Working data:
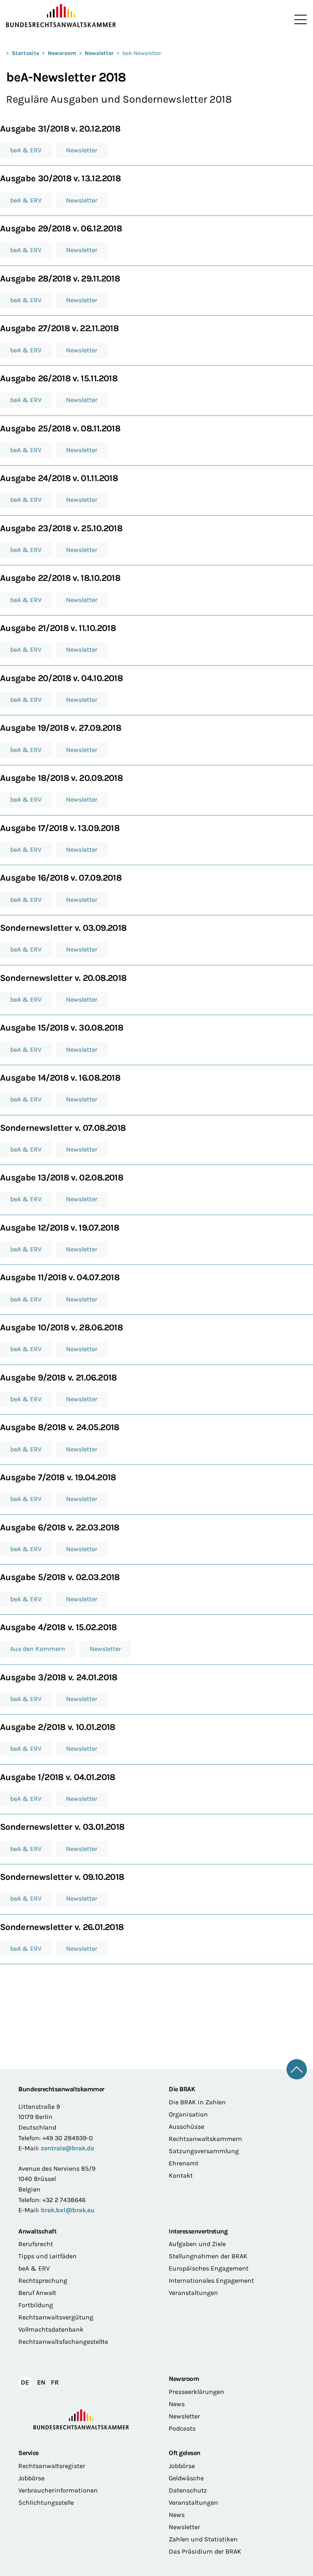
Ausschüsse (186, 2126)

==

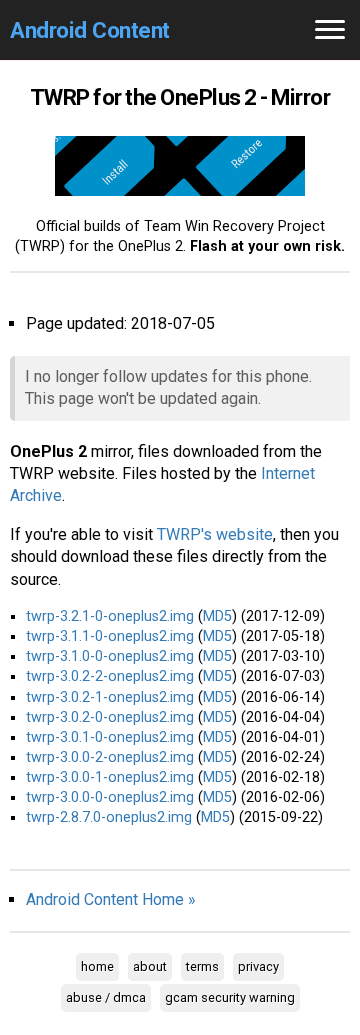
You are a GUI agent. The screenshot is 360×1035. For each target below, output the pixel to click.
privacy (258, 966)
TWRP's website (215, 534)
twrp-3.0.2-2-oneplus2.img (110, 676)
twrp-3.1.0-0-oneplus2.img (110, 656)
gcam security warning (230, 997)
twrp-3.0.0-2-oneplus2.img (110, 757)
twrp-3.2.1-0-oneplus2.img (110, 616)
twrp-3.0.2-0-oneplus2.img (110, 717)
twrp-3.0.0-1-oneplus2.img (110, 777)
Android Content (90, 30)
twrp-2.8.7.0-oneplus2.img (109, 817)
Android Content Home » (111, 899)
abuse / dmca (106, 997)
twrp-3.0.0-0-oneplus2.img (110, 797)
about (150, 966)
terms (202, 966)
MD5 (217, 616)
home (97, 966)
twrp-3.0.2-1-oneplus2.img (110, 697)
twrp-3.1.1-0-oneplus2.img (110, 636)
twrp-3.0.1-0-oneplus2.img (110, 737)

What is required:
Beginning with the line that has "twrp-3.0.2-0-oneplus2.img (110, 717)" and ending with the line that has "twrp-3.0.1-0-oneplus2.img (110, 737)", set down the lines above exactly and include no others.

Answer to the exercise:
twrp-3.0.2-0-oneplus2.img (110, 717)
twrp-3.0.0-1-oneplus2.img (110, 777)
Android Content (90, 30)
twrp-2.8.7.0-oneplus2.img (109, 817)
Android Content Home » (111, 899)
abuse / dmca (106, 997)
twrp-3.0.0-0-oneplus2.img (110, 797)
about (150, 966)
terms (202, 966)
MD5 (217, 616)
home (97, 966)
twrp-3.0.2-1-oneplus2.img (110, 697)
twrp-3.1.1-0-oneplus2.img (110, 636)
twrp-3.0.1-0-oneplus2.img (110, 737)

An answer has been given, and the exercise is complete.